堀切功章キッコーマン会長(日本醤油協会プレスリリースより)
堀切功章キッコーマン会長(日本醤油協会プレスリリースより)

1951年生まれ。慶應義塾幼稚舎(小学校)、慶應義塾普通部(中学校)を経て慶応高校に入学。幼稚舎入学以降は千葉県流山市からの通学が難しかったため、両親と離れて東京で生活したという。高校時代は空手道部で活躍。慶大経済学部に進学後は、スキー同好会に所属している。

合併で誕生したキッコーマン創業家の一つである裕福な堀切家出身だが、「働かざる者食うべからず」の母の教えから、出してもらえたのは学費と生活費のみ。大学時代はスキー同好会の活動費用を工面するため、内装工事やビル解体、家庭教師、デパートの配送センターなどのアルバイトに明け暮れたという。

1974年にキッコーマン醤油(現キッコーマン)入社。2013年に社長就任、2021年から会長。酸化を防ぎ新鮮なおいしさを保つ密封ボトルに入った「いつでも新鮮」シリーズのヒットや、豆乳事業の拡大といった成果をあげた。経済同友会監査役や日本醤油協会会長といった財界・業界団体活動でも活躍している。

豊田章男 トヨタ自動車会長

豊田章男トヨタ自動車会長
豊田章男トヨタ自動車会長

1956年生まれ、愛知教育大学附属名古屋小学校・中学校を経て慶應高に入学。高校在学中に孫文やバラク・オバマ米大統領を輩出した、ハワイのプナホウ・スクールでも学んだ。慶大法学部に進学。米投資銀行勤務を経て、祖父の豐田喜一郞が設立したトヨタ自動車に入社する。

2009年に同社史上最も若い52歳で社長就任。2010年に新型「プリウス」のリコール問題で公聴会に召喚されるなど、就任早々からトラブルに巻き込まれた。しかし、2018年3月期決算でトヨタ史上最高益となる2兆4000億円を達成したほか、2019年3月決算では国内初の売上高30兆円企業に育てるなど経営手腕を発揮している。

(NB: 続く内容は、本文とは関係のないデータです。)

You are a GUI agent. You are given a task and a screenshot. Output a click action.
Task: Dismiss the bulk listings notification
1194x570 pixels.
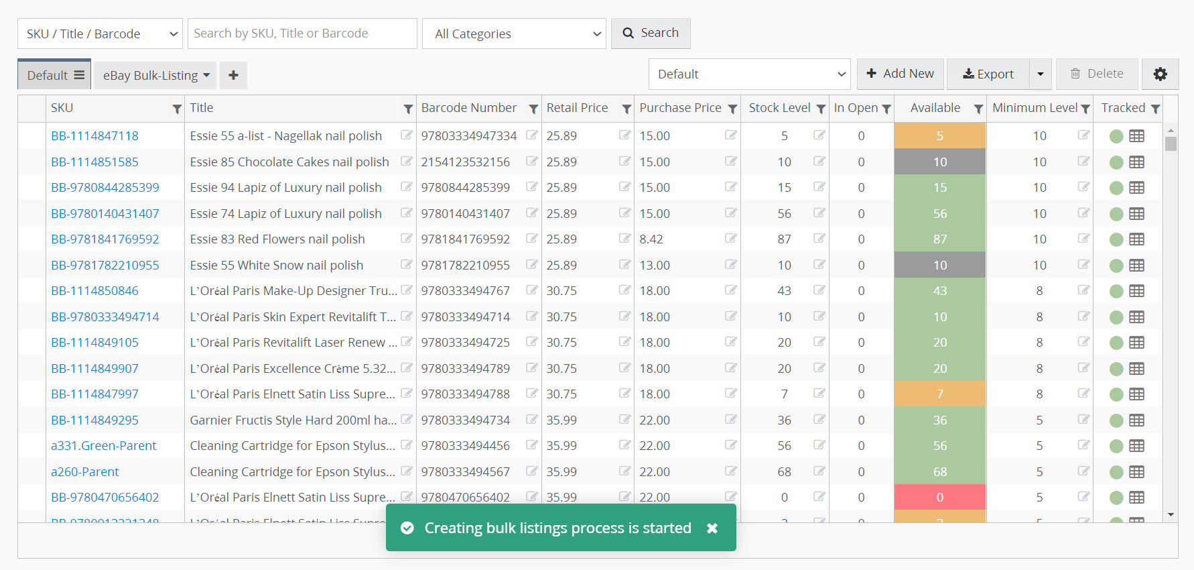[x=712, y=528]
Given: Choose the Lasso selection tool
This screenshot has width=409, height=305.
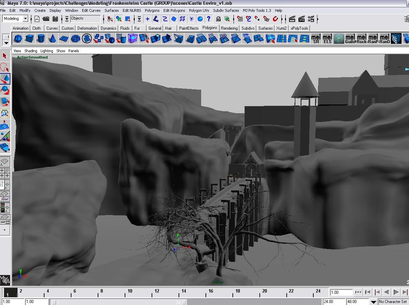Looking at the screenshot, I should pyautogui.click(x=5, y=67).
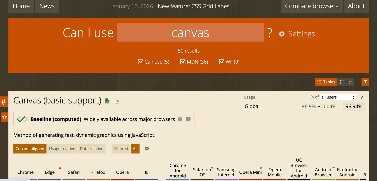377x181 pixels.
Task: Click the Settings gear icon
Action: coord(282,34)

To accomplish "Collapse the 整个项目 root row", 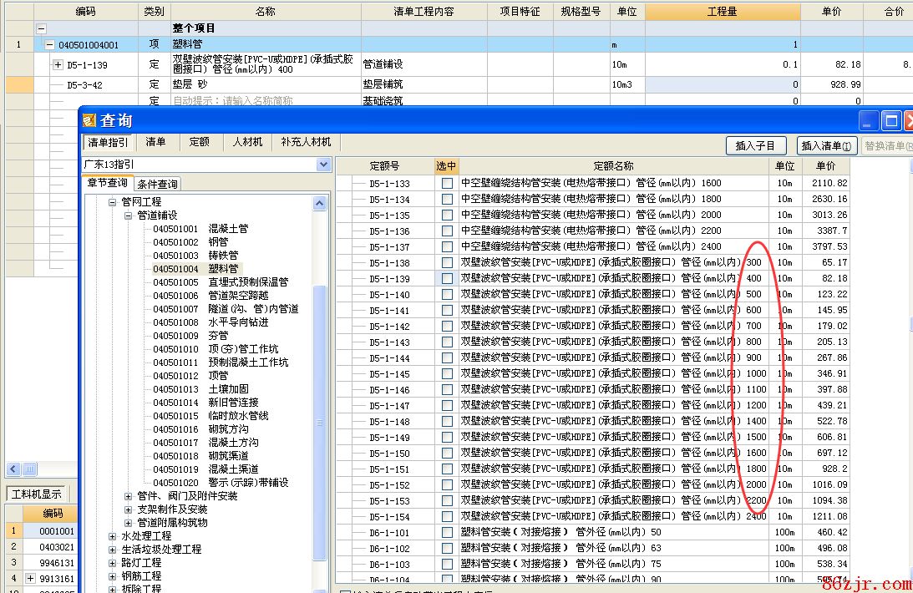I will tap(41, 28).
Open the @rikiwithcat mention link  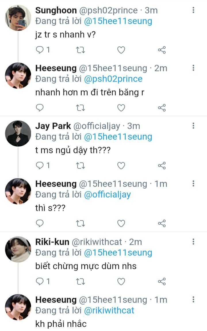point(109,310)
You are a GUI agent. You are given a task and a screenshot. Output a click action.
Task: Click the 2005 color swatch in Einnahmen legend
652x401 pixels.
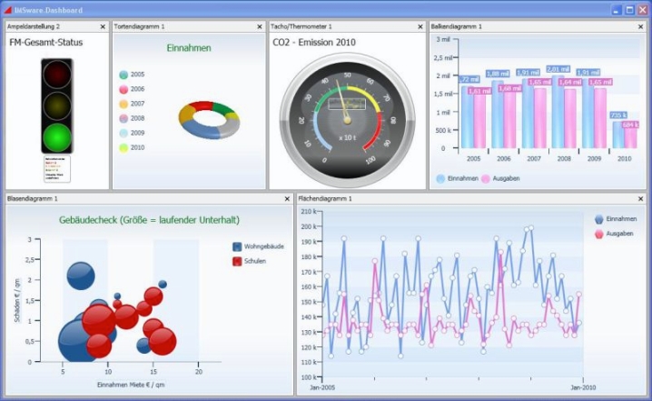(123, 75)
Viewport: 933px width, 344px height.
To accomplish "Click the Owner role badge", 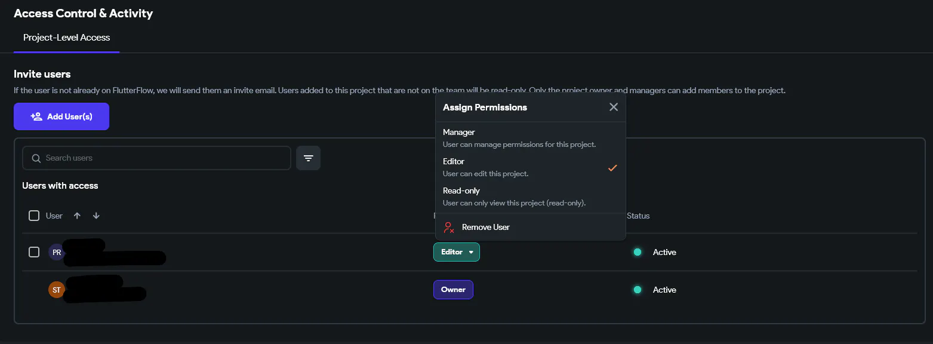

「MORIZO(モリゾウ)」として「ニュルブルクリンク24時間レース」をはじめとする耐久レースやラリーに参加するなど、カーレーサーとしても活動している。2度にわたって日本自動車工業会会長を務め、業界の顔とも言える存在だ。2023年4月に同社会長に就任した。

星野佳路 星野リゾート社長

星野佳路 星野リゾート社長
星野佳路 星野リゾート社長(同社ホームページより)

1960年生まれ。軽井沢町立軽井沢中部小学校、慶應義塾中等部を経て慶応高に入学。中・高在学中はアイスホッケー部に所属し、中学時代に全国大会で優勝、高校時代には国体出場を果たしている。慶大経済学部に進学。日本航空開発(現・オークラ ニッコー ホテルマネジメント)の米国法人を経て家業の星野温泉の取締役に就任するが、経営方針を巡る対立により半年で退任。米シティバンク銀行でホテル事業の債権回収業務に当たった。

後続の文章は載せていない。